Thank you to CuriosityStream for supporting PBS. If the earth was one giant atom, its
nucleus could fit inside a baseball stadium! Everything outside the
stadium—the rest of the planet? That’s where the electrons live. In
a sort of wave-y, quantum-y cloud. The stuff that makes up stuff doesn’t contain
much actual stuff. Huh. But if an atom is just a miniscule nucleus surrounded by a wave-y,
quantum-y cloud of mostly nothing, kinda makes you wonder: Why doesn’t light woosh right through the
atoms in bricks, or steel, or chocolate ice cream? Why aren’t you and I transparent? [MUSIC] Hey smart people, Joe here. So, why aren’t we transparent? Well, we are. If you’re an x-ray! Our bodies just
aren’t transparent to visible light. Of course, visible light and x-rays are both just
different forms of electromagnetic radiation, with different wavelengths and
energies. So what’s the difference? Well, have a seat, because
glass is in session (BOO) Glass is transparent to visible light.
If we zoom down to the atomic level, we see glass is made up of a bunch of
silicon and oxygen atoms.
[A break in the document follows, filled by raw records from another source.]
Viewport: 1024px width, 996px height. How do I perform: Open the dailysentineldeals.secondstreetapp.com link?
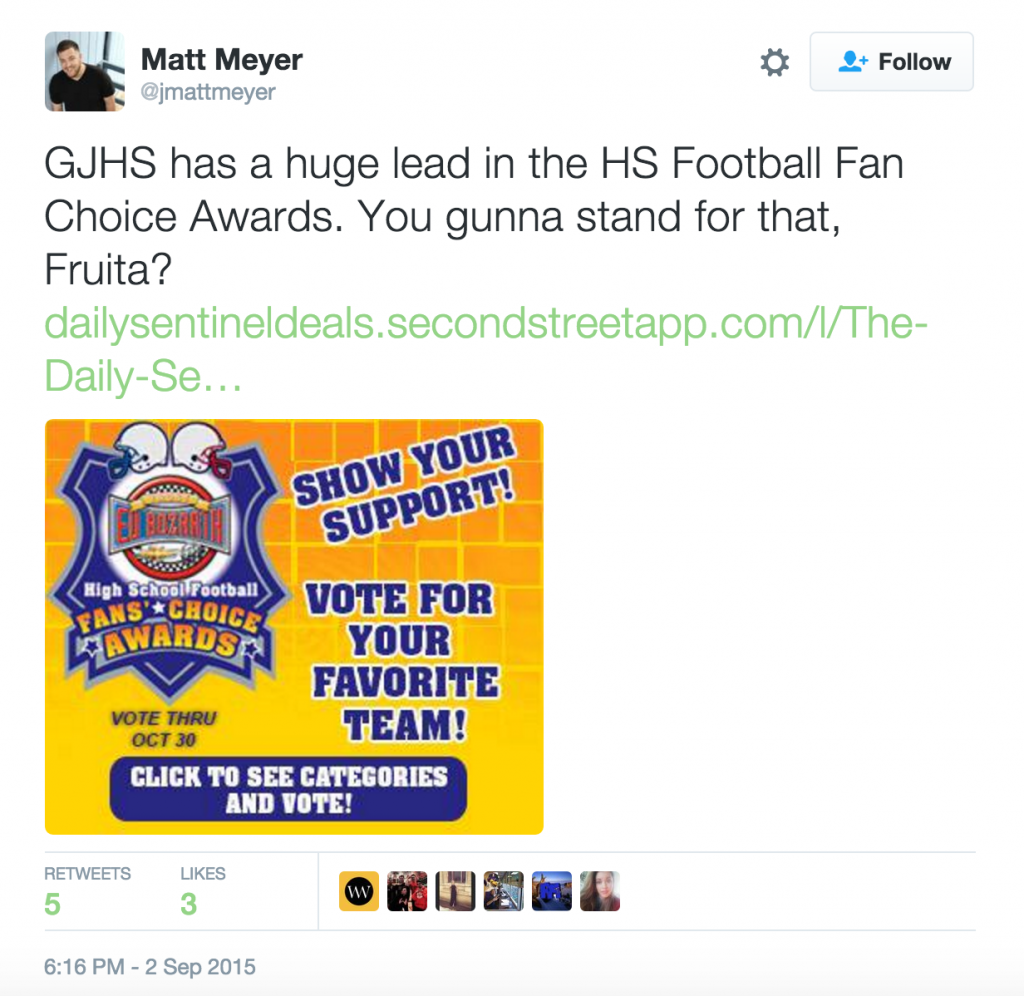click(486, 349)
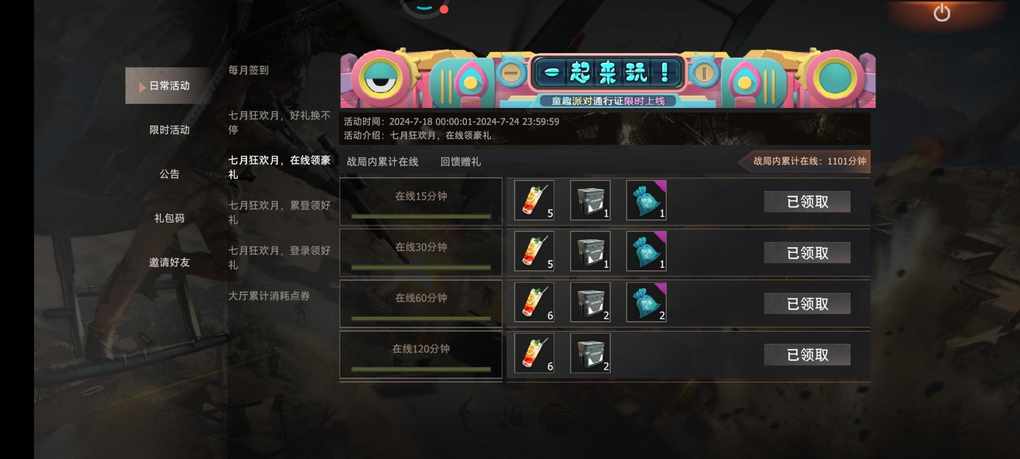Viewport: 1020px width, 459px height.
Task: Click the 已领取 button for 在线120分钟
Action: pos(807,354)

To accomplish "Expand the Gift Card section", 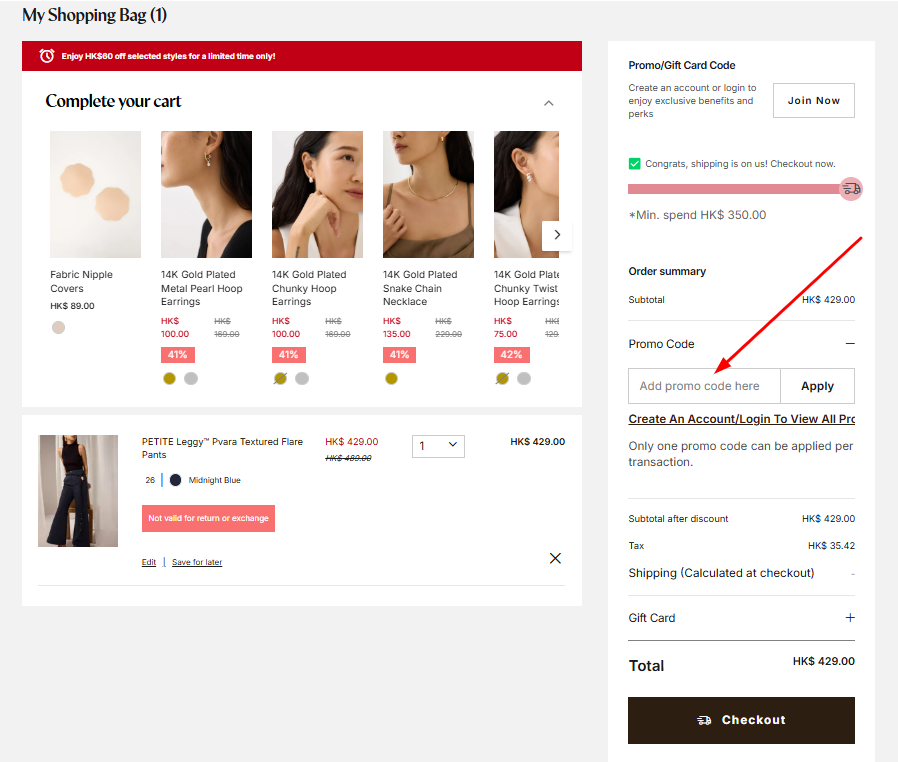I will coord(850,618).
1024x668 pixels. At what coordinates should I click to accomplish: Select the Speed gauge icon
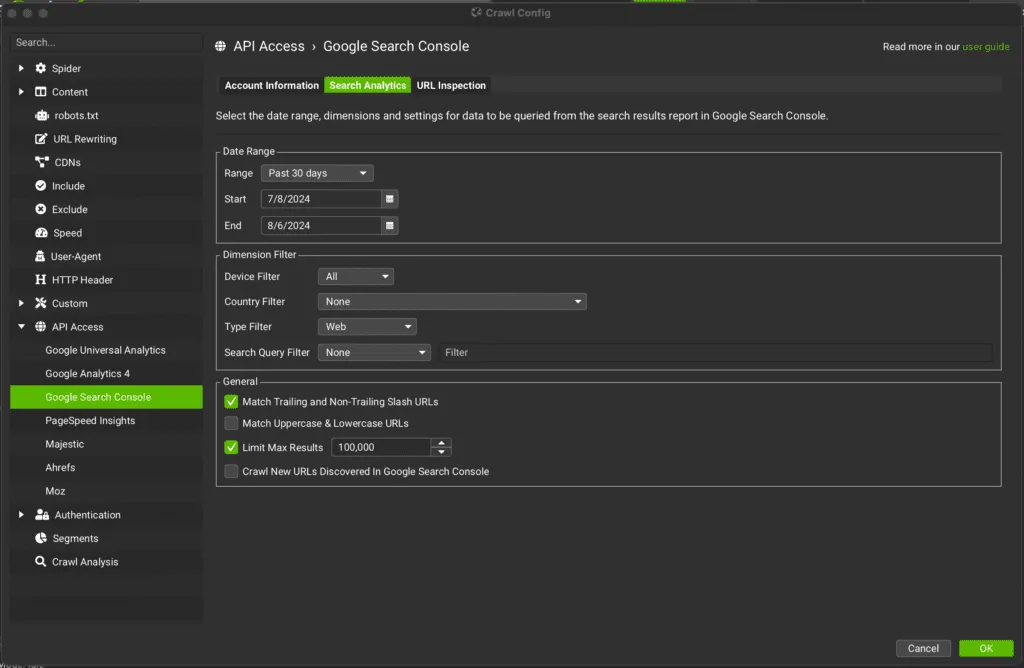point(41,233)
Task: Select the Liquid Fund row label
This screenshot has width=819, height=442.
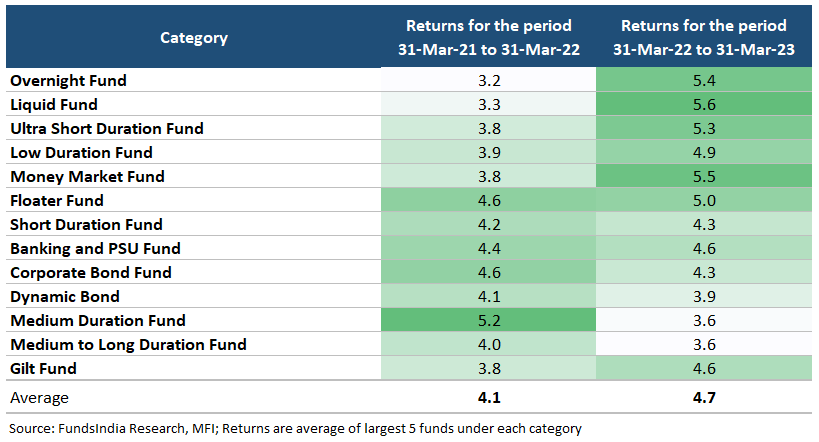Action: pyautogui.click(x=53, y=104)
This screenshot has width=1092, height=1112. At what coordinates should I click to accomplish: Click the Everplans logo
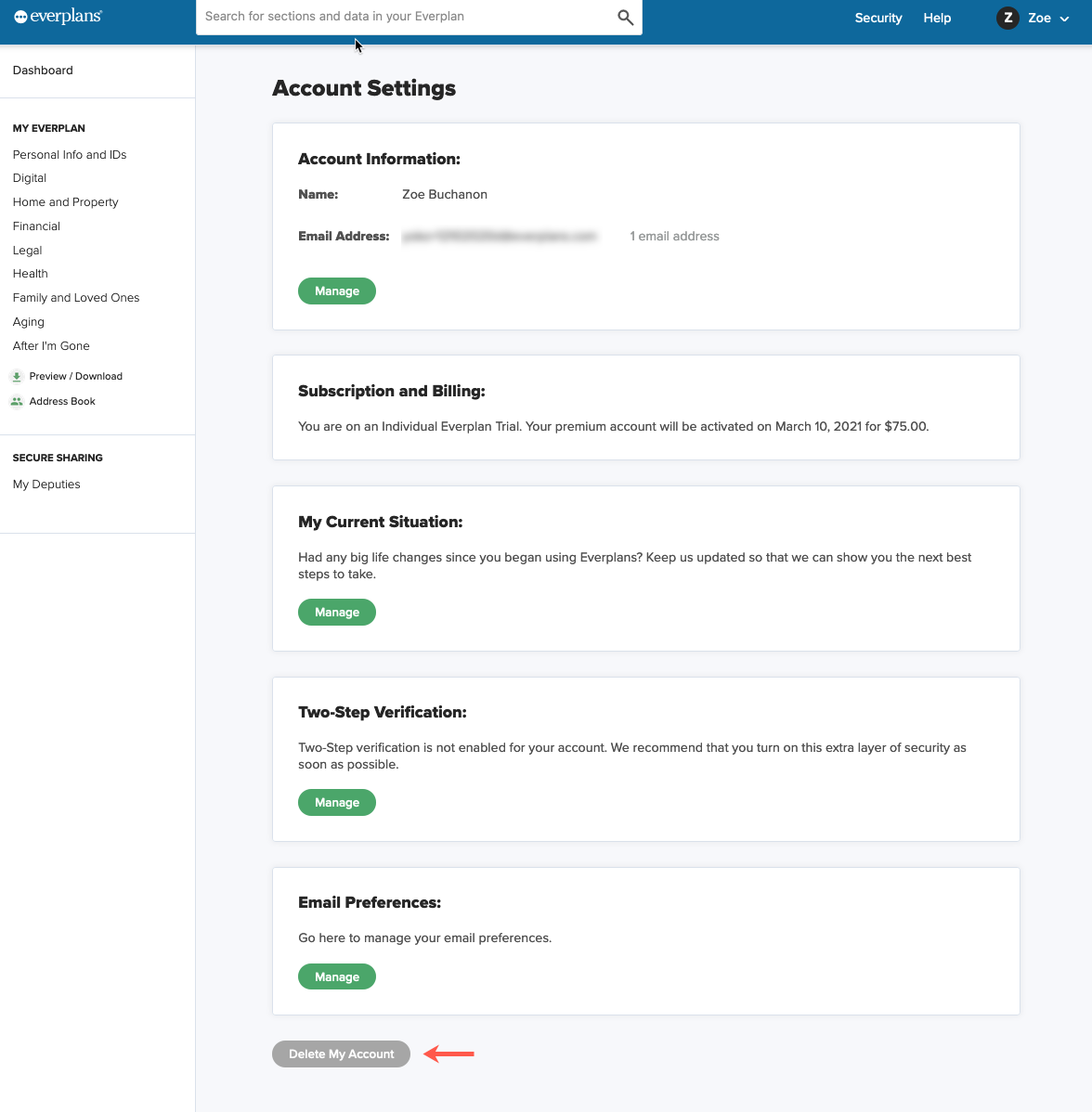(58, 17)

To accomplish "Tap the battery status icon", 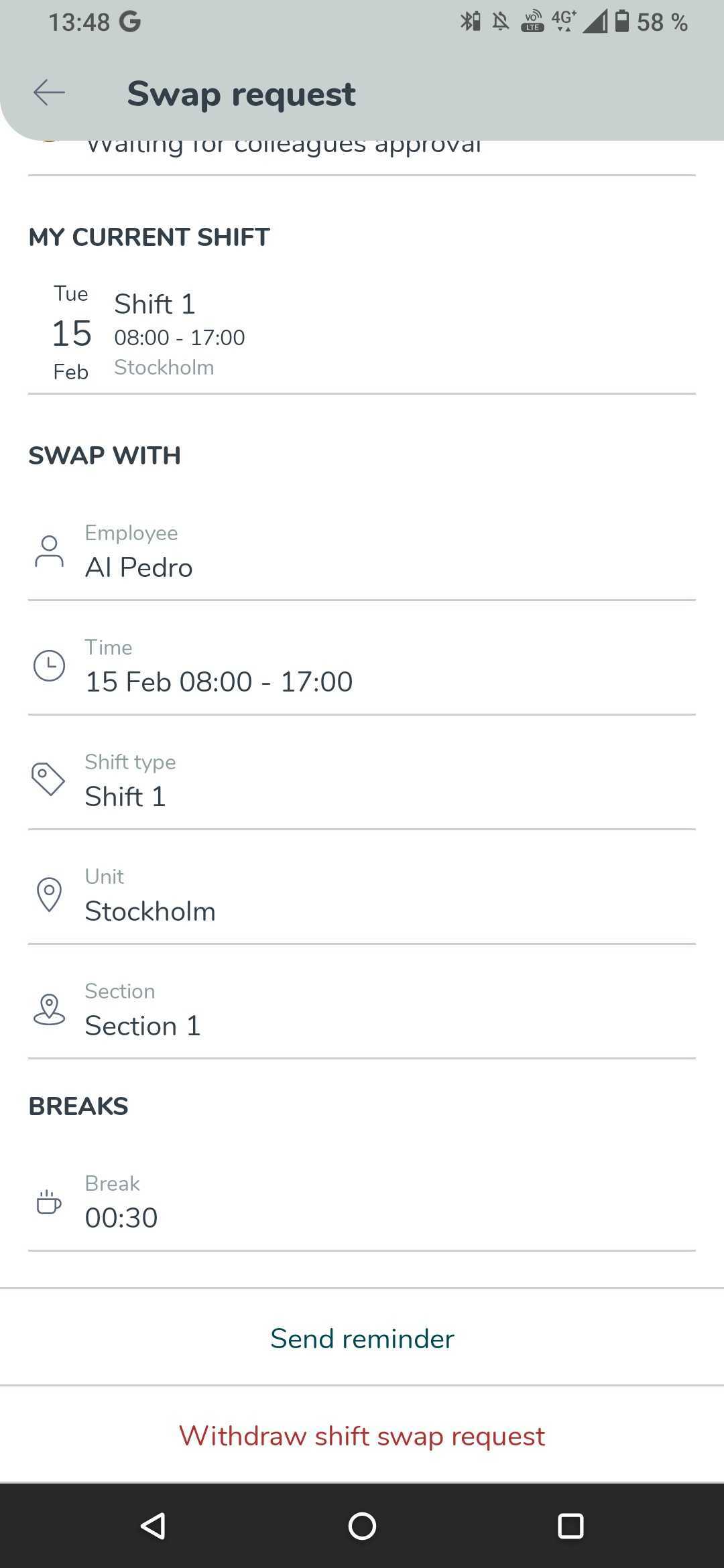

Same as this stuff, sand! When that sand was melted down into
a liquid, those molecules left the nice, perfectly repeating crystal shape they were
living in, and went wild. Until we cooled them down really fast, and they froze
in place, in a sort of organized jumble. All those atoms are surrounded by
wave-y, quantum-y electron clouds. But the electrons around a nucleus can’t be
just anywhere. They live on specific energy levels - think of them as different
distances from that tiny nucleus. When a photon comes by, with
exactly the right amount of energy, it gets absorbed, bumping an
electron to a higher energy level. But if that photon doesn’t have just the right
amount of energy it passes right by. Woosh! Imagine I’m an electron. I’m hanging out here,
at a low energy level. I want to move up there. To higher energy levels. To make it happen,
I have to have just the right amount of oomph in my jump. Too little, and I don’t make
it. Too much, and well… oops. Just right... For the particular atoms that make up
glass, the energy levels are so far apart that visible light doesn't have enough energy
to boost those electrons up to the next level. That’s why visible light passes right through! But
photons of UV light do have the right amount of energy to power up those electrons, and they
get absorbed. Which is why glass is opaque to most UV! And why it’s hard
get a sunburn through a window. How transparent something is depends on this
relationship between light energy and an atom’s electrons. Different elements have different
energy requirements for their electrons to absorb light. Like how when visible light hits my
atoms, it’s absorbed. Some light might get through a few top layers of skin cells, but within a few
millimeters all the photons get gobbled up. That’s why I’m not transparent. But hit me with higher
energy waves, like X-rays, and I am transparent. Glad we cleared all that up (BOO) But, thinking about how atoms are wave-y,
quantum-y mostly empty clouds makes me wonder something else: Why am I even here? Why aren’t
the mostly empty atoms in my feet passing right through the mostly empty atoms in the ground,
sucking me into Earth’s superheated iron core? Why can I sit on a chair, kick a ball, or
smash those like and subscribe buttons? Why can I touch anything? Let’s say I would like to boop this
snoot. My finger—or “booper”—and the snoot are both made of
about a gajillion atoms, give or take a squadrillion. And all those atoms
are surrounded by negatively charged electrons. As the two objects get close enough together,
the negatively charged electron clouds at both surfaces repel each other, thanks to
what’s called electrostatic repulsion. The actual boop itself, the sensation of touch, is caused by an actual force from this repulsion,
acting on pressure-sensitive nerves in my skin. Kind of like how we’re never really aware of the
atmosphere until there’s wind pushing against us. Touching something doesn’t really mean decreasing
the distance between me and something else to zero, it’s just getting my atoms and that other
object’s atoms as close as the electrons—and physics—will allow. Of course, there is
one more way that electrons can interact. It is actually possible for two negatively
charged electrons to occupy the same quantum-y cloud energy level… as long as
they have opposite directions, or signs, for a property called “spin”.
And sometimes electrons in two different atoms can be squished close enough
that their wavy-ness even overlaps! That’s the reason covalent chemical bonds
exist, which is pretty convenient. Like the ones in your body. All those
molecules that keep you alive, full of atoms, absorbing visible light photons. And just
like the bonds between oxygen and silicon, in this camera lens, in the fiber optic cables
of the internet, even in the glass of the screen between us right now, that are letting
photons of visible light pass right through, which I hope is making this touching bit
of science just a little bit clearer. Stay curious.